Sous les conseils de son psychanalyste, un homme procède à une introspection impitoyable dans une sorte d'autobiographie thématique.

Pour chaque trait de personnalité abordé, Zeno revisite les âges de sa vie et nous promène dans un mélange subtil de comique et de tragique sur des époques qui viennent et reviennent.

Pour commencer, il nous avoue sa faiblesse de caractère en donnant l'exemple de ses multiples tentatives pour arrêter de fumer qui confinent au burlesque. Il nous émeut avec la mort de son père et le traumatisme de ses derniers moments. Il nous parle ensuite de ses rapports avec les femmes. Il demandera trois sœurs en mariage le même jour. Repoussé par les deux premières (dont son amour originel Ada), il épousera finalement la troisième, la plus laide, et s’empressera de prendre une maîtresse, Clara.

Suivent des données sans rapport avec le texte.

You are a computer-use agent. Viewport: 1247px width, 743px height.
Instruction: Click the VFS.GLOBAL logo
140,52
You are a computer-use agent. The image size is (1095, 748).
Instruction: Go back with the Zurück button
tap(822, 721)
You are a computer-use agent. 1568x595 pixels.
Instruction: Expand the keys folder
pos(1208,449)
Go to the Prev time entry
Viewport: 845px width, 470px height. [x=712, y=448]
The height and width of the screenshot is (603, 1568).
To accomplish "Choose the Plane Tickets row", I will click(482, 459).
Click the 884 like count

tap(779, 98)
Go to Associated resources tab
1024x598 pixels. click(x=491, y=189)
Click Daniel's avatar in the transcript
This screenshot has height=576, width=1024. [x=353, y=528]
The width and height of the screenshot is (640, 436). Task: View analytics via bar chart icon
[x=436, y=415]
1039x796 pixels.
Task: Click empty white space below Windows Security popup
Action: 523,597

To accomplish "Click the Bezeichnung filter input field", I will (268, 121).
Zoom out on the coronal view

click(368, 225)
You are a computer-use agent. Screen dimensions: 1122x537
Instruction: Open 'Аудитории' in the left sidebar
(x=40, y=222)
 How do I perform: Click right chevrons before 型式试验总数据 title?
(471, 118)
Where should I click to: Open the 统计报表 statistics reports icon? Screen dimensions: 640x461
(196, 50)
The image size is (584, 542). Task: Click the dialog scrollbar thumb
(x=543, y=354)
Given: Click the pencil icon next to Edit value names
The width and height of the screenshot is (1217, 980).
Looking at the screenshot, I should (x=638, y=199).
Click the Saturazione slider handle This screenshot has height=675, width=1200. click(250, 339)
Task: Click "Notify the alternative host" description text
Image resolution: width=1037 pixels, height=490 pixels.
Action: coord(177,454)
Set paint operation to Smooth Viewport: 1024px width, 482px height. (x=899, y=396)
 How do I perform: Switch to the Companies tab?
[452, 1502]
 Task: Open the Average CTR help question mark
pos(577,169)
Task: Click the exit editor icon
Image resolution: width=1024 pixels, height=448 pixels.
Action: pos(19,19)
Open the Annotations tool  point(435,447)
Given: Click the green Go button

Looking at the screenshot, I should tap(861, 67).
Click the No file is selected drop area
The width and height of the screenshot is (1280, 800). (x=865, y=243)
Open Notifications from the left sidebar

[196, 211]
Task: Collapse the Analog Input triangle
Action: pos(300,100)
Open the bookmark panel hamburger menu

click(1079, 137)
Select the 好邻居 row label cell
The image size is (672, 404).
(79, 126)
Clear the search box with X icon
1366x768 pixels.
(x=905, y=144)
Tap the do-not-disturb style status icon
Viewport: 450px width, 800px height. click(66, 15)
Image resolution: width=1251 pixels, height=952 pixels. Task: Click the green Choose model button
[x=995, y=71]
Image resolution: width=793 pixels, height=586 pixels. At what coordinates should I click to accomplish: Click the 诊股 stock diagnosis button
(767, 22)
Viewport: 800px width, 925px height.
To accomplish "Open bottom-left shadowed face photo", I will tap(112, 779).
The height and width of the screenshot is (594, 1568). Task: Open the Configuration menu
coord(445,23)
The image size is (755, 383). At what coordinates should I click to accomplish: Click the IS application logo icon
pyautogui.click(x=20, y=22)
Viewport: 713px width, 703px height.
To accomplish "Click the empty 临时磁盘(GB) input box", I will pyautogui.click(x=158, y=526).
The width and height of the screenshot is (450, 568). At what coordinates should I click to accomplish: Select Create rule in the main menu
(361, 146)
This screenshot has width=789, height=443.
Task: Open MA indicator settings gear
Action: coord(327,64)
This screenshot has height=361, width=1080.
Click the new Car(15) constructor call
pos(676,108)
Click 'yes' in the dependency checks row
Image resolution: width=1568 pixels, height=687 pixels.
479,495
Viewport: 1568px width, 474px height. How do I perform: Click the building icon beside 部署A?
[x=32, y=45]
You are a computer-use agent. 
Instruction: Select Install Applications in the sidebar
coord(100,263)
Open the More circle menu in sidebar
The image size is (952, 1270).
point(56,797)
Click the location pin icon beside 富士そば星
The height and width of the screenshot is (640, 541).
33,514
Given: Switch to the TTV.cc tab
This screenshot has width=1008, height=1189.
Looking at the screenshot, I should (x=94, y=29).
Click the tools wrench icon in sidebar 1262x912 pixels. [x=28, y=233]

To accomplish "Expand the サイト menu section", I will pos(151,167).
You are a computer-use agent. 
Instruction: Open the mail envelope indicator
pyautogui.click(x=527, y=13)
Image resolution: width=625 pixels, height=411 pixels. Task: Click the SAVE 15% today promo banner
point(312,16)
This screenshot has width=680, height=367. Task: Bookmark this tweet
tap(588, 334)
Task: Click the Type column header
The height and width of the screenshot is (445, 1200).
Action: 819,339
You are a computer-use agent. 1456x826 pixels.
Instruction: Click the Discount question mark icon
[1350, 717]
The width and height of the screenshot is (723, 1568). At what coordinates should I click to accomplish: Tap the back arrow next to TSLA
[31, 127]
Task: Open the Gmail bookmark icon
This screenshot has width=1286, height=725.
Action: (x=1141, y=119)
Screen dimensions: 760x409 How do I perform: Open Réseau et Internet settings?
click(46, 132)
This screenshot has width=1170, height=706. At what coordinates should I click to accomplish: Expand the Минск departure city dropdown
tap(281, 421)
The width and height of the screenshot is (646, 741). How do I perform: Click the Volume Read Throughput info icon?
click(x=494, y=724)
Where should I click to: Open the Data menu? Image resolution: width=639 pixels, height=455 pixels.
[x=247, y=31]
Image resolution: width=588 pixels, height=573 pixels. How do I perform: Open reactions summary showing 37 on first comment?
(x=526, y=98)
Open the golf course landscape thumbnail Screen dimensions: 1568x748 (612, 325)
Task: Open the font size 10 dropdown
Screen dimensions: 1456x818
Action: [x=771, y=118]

C'est à l'arrivée de Clara que j'ai commencé à saisir l'originalité du roman. Zeno justifie clairement le déroulement erratique de ses pensées et explique honnêtement le comportement qui en découle, son caractère peu glorieux souvent ridicule, égoïste, faible ; et la vie qui se tisse. Il peint son existence avec les fondements de la psychologie individuelle, avec ses raisonnements et ses émotions, qui voguent allègrement d'heure en heure, au gré de son environnement, ou même de leur enchaînement propre : l'amour de Clara lui fait déclamer des paroles qui lui mettent en mémoire sa femme et ravive ainsi sa passion pour elle, ce qui mécaniquement affaiblit son amour pour Clara.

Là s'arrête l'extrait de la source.